How are you determining oil change frequency? When I had my '04, I had the oil analyzed, and even with 10K miles on dino oil, it would come back as good to go...

BTW, if I had a non SCR Ram with DPF, I'd be getting the oil analyzed. I've seen to many posts where the oil has been diluted from regens, to trust the EVIC.
 
The EVIC is actually pretty accurate on the trucks with the current flash, it comes on at the proper time for 5% fuel dilution or miles. The few tests I have seen show the real fuel dilution right under 5% when the light comes on. I would trust it, and change it accordingly.
 
dakingsella:



Which oil and oil filters to use are addressed thoroughly in TDR articles by John Martin - I used these articles to decide on which oil and oil filters to use. As the TDR notes, oil preferences are as passionately held as political and religious preferences. I have also concluded that the only way to really know when oil should be changed is by an analysis. There are really good articles on this in the buyer's guide as well as the magazine. I found them very useful because I did not have any strongely held beliefs - I guess you would say I was an oil agnostic.



So, I'll offer my opinion and make no effort to claim it is correct nor defend it if someone says it is incorrect. I use Shell Rotella oil and the FleetGuard Stratapore oil filter. I made these choices after careful reading of the TDR articles. I get the oil at WalMart, the filter at Geno's Garage.

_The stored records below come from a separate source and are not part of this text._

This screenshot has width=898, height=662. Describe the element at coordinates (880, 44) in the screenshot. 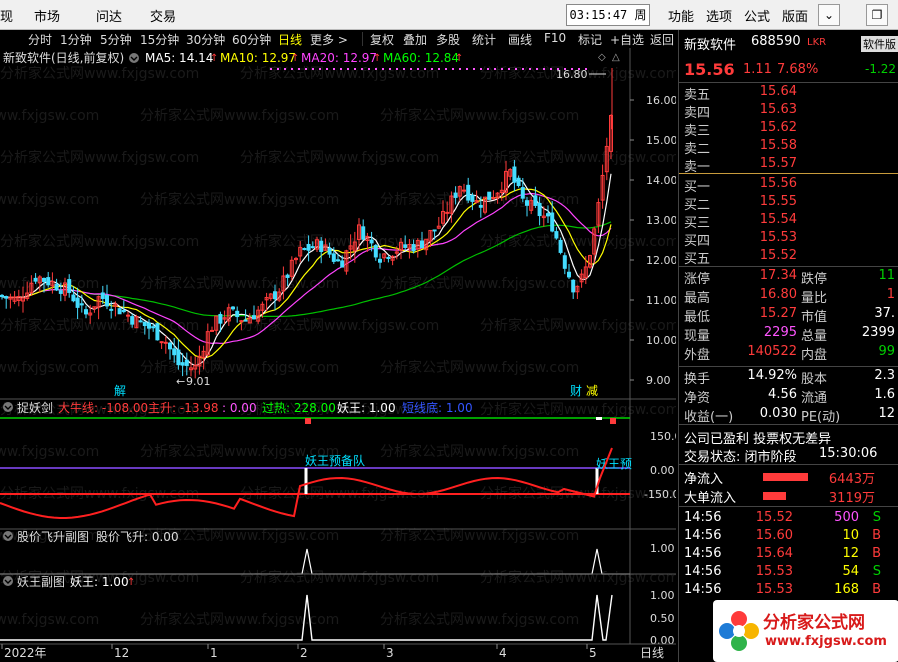

I see `sector-label: 软件版` at that location.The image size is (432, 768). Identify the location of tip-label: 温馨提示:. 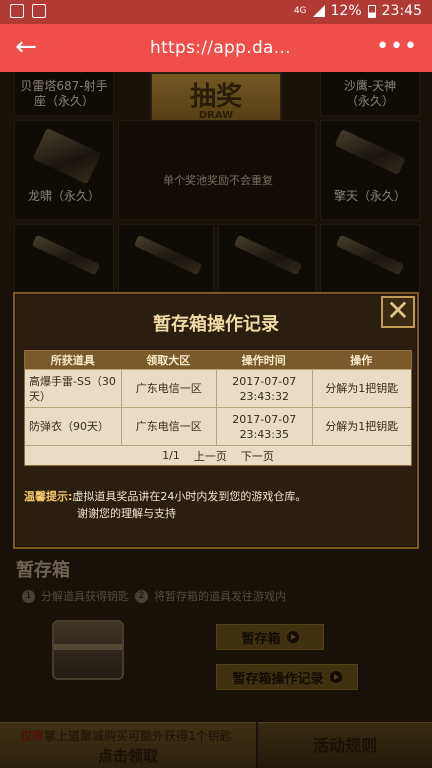
(48, 496).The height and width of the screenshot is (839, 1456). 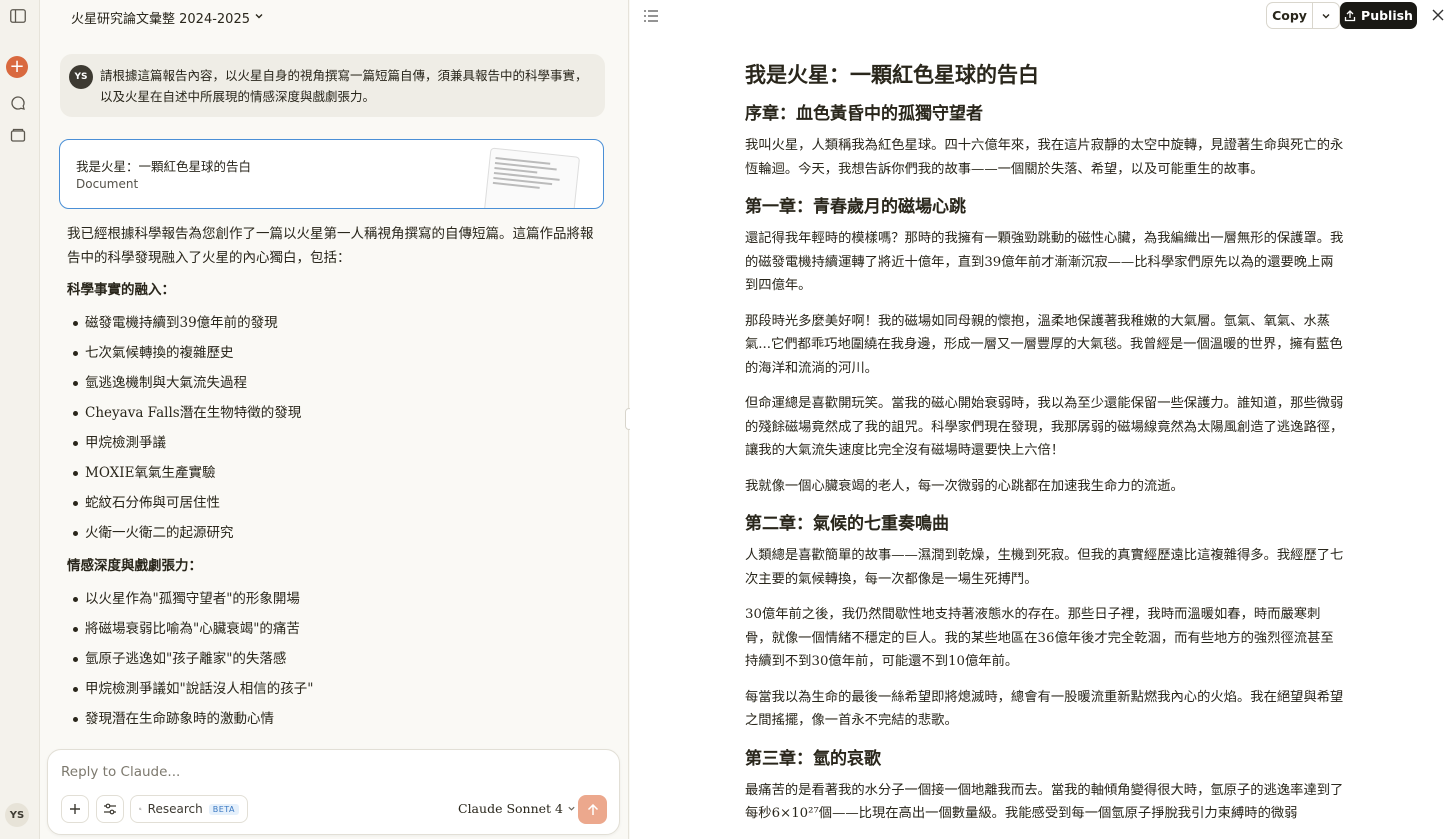 What do you see at coordinates (332, 413) in the screenshot?
I see `list-item: Cheyava Falls潛在生物特徵的發現` at bounding box center [332, 413].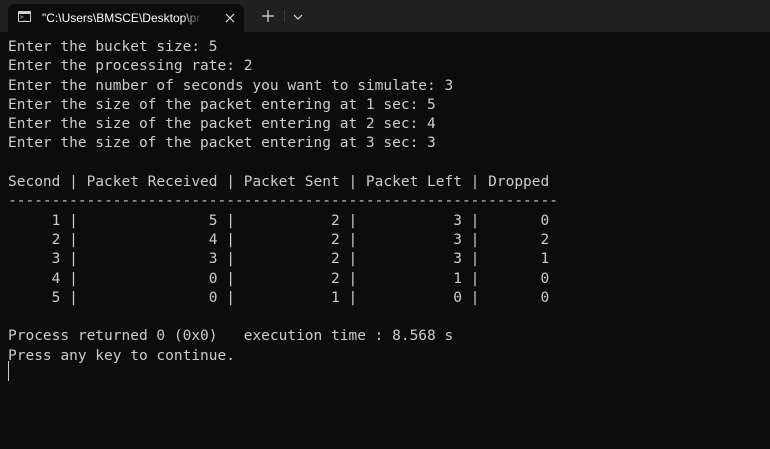 The width and height of the screenshot is (770, 449). I want to click on console-line: Enter the processing rate: 2, so click(130, 66).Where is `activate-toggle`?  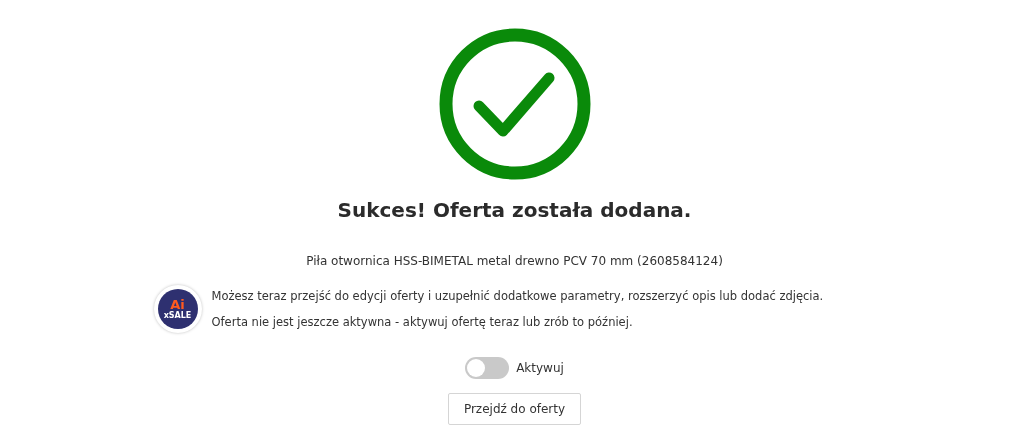 activate-toggle is located at coordinates (488, 368).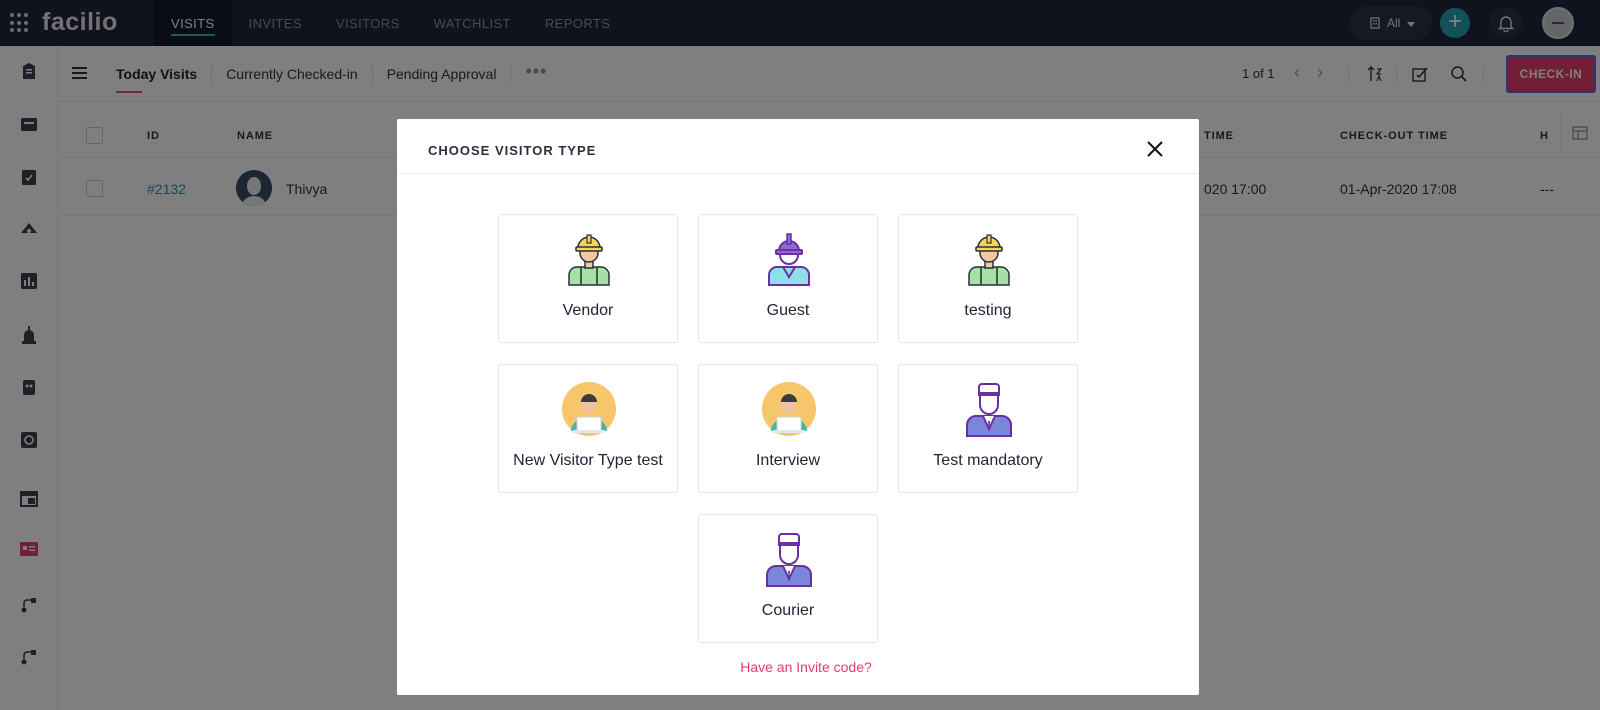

I believe the 2007. 5 through 2012 model years carry more soot suspended in the oil and are exposed to more fuel dilution than earlier model years and 2013 and subsequent model years. An oil change costs $55; an oil analysis would cot $30. I expect I will change oil every 3,000 miles because of the soot loading and fuel dilution and also despite the fact the maintenance schedule says 7,500 miles. So, if I round up, I'll change oil 34 times in 100,000 miles rather than 14 times in 100,000 miles according to the maintenance schedule. In terms of dollars, I'll spend $1,870 versus $770, or $1,100 more. It will probably take me ten years to put 100,000 miles on my truck, so I figure an extra $110 per year. I also change all other fluids and filters more often than the maintenance schedule requires. If I had a 2013 model year I would probably change every 5,000 or 6,000 miles - still much more frequently than the 15,000 mile maintenance schedule. I'd rather spend money on filters and fluids than suffer problems.



This is incorrect according to the articles in the TDR and I am certain an oil analysis would show not required. Same holds true for all other fluid and filters. On the other hand, this truck is by far the most expensive vehicle I have ever purchased, and I don't mind spending a couple hundred dollars per year more than may be required to keep everything safe. Purely a matter of personal perspective and comfort.



The TDR and this forum are outstanding resources to learn anything you want to know about your truck and decide how you want to do things.
 
I change my oil when the CVIC tells me to or if I know I am making a long trip and there is a possibility that it may go off while on the trip. I run a spread sheet for my fuel mileage and in the notes I type in when I change the engine and drive train oil so I have a reference and the average is about 5K between the oil changes. It depends on how hard I work the truck how long the drain interval is the harder I work it or drive long distances the longer the drain interval if I go into town I drive like I stole it. I also use Amsoil oil and filters in the truck unless Amsoil does not have a recommended oil or filter. So for not I am using the new Fleetguard Nano Net fuel filter but the engine, transmission, transfercase and axles all have Amsoil lubricants in them.



My 2005 I went by the light duty schedule to change the oil and would still have it but when the injector lines were changed and the nozzles changed on the injectors it had a no start that could not be explained. The Dealer and I did not trust it and the new 5th wheel was to heave for a 2500.